* STATED TASK *
Copy out the records again without any change, starting at the line containing "Call Now (110, 2562)" and ending at the line containing "Einstellungen verwalten (788, 737)", both lines included.
----
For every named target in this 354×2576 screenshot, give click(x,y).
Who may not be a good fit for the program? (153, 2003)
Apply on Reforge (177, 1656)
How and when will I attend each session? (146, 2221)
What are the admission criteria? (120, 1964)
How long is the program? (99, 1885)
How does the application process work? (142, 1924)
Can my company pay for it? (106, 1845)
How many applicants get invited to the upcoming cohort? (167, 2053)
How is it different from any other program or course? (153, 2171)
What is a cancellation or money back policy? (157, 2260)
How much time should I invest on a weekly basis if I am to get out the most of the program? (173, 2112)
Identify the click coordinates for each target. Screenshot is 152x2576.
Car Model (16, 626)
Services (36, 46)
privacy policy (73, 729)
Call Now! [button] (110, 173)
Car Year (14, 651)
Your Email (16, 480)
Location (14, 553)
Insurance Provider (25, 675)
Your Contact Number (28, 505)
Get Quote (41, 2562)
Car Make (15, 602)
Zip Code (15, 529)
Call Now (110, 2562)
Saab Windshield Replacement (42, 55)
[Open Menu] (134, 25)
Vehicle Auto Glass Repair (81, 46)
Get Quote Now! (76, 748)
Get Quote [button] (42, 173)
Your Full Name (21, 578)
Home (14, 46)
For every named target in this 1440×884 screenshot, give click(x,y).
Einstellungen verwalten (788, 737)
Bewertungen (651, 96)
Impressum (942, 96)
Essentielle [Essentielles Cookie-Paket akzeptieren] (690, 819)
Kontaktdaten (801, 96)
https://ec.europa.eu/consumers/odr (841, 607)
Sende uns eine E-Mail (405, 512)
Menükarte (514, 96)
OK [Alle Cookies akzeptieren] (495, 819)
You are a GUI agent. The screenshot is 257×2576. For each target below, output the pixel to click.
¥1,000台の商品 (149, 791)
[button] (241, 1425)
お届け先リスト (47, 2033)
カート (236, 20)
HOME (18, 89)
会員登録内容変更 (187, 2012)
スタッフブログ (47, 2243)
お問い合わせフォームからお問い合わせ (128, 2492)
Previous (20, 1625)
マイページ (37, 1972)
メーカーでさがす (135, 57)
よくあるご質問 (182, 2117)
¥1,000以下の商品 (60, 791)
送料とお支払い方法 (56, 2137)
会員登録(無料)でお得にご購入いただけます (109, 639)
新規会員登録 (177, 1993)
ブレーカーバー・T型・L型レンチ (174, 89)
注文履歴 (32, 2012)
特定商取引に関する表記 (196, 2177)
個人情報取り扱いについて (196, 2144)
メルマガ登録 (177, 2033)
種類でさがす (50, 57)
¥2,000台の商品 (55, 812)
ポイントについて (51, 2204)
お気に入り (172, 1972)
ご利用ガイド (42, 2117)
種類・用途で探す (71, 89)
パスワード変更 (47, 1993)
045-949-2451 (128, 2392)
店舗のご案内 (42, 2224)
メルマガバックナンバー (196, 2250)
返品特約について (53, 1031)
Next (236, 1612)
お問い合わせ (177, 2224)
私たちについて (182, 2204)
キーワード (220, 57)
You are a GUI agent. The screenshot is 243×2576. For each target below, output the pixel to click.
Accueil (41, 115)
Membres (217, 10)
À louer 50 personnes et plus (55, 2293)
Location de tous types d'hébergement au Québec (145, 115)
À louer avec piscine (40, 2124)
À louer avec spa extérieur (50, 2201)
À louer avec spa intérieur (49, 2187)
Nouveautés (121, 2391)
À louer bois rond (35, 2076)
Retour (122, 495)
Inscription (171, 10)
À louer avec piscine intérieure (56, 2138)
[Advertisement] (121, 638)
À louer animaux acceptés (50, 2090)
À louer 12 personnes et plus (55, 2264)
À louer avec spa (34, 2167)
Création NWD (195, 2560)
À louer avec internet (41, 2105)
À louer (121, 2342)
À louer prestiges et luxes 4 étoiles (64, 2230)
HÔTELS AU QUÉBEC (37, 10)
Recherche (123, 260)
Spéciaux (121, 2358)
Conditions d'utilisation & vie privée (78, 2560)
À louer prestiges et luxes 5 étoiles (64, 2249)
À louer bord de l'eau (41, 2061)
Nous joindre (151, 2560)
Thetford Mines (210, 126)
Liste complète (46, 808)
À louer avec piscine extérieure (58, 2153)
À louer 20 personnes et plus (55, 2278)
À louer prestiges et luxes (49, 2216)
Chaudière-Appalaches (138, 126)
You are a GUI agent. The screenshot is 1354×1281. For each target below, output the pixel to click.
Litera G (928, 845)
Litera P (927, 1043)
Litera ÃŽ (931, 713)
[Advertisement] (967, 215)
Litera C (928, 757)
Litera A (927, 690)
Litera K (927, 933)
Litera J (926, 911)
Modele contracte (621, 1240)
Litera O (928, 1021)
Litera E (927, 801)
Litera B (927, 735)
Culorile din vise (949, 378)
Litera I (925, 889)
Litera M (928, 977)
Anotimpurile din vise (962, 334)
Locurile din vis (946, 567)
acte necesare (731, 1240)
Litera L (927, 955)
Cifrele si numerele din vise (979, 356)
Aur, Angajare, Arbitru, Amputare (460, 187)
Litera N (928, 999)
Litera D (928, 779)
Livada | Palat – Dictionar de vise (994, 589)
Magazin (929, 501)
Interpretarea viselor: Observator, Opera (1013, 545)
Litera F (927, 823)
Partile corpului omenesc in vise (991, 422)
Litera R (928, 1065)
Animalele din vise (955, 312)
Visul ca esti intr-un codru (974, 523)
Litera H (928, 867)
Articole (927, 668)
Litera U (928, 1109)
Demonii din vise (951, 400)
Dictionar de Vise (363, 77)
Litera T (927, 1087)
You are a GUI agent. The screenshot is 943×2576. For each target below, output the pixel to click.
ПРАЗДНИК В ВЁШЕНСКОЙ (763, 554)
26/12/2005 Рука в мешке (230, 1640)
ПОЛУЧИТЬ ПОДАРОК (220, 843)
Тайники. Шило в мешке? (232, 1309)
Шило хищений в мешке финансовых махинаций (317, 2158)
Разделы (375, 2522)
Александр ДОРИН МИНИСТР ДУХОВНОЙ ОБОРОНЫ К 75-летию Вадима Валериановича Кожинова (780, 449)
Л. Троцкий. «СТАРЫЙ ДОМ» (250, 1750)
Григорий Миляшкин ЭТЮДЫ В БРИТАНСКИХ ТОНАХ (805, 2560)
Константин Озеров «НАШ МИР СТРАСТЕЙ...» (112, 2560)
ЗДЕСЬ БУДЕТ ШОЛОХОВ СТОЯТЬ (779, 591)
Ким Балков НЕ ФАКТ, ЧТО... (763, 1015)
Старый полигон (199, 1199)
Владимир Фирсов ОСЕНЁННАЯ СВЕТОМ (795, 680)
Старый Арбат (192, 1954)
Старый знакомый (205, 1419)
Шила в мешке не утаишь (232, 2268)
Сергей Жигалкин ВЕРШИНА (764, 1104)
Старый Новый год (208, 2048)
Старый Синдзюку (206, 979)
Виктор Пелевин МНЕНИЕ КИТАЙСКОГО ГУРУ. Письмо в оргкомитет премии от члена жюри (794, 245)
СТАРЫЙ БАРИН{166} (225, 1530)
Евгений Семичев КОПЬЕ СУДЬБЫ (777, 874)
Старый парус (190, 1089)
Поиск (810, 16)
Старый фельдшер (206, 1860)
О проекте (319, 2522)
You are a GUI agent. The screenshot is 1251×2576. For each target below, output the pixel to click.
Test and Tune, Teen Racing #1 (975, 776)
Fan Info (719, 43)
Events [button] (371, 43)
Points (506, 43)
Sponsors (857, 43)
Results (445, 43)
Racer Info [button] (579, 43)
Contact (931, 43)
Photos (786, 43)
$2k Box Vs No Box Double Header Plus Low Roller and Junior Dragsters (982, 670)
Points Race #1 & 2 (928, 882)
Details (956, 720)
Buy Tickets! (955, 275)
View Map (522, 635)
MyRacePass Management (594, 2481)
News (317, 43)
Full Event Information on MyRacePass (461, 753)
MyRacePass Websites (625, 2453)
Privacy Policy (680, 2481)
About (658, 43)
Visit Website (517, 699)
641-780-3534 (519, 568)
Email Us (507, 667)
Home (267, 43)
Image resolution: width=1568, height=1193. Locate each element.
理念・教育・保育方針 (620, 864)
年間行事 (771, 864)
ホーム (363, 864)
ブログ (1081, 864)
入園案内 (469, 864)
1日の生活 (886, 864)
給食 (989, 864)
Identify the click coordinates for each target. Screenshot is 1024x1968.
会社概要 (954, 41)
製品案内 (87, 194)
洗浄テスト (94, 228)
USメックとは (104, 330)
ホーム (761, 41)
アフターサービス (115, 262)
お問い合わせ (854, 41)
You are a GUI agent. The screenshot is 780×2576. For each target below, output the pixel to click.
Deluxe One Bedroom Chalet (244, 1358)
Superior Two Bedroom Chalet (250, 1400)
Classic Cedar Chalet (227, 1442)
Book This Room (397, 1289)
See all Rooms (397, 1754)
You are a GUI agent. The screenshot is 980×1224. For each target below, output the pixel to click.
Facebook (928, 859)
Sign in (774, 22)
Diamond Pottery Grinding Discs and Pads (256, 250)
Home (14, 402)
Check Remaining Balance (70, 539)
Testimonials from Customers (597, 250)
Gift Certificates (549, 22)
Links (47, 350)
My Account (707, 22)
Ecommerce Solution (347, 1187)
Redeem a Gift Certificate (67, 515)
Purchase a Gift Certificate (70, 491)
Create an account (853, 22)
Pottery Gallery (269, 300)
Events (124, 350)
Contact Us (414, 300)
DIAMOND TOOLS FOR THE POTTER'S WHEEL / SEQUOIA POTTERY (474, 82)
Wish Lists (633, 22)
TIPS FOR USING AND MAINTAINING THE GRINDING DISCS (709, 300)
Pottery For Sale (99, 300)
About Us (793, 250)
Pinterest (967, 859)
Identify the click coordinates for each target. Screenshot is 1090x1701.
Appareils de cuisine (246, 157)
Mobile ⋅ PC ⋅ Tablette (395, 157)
----
* COMPLETE RESPONSE *
Call Now (110, 2562)
Saab Windshield Replacement (42, 55)
[Open Menu] (134, 25)
Vehicle Auto Glass Repair (81, 46)
Get Quote Now! (76, 748)
Get Quote [button] (42, 173)
Your Full Name (21, 578)
Home (14, 46)
For every named target in this 1440×884 screenshot, give click(x,y).
Einstellungen verwalten (788, 737)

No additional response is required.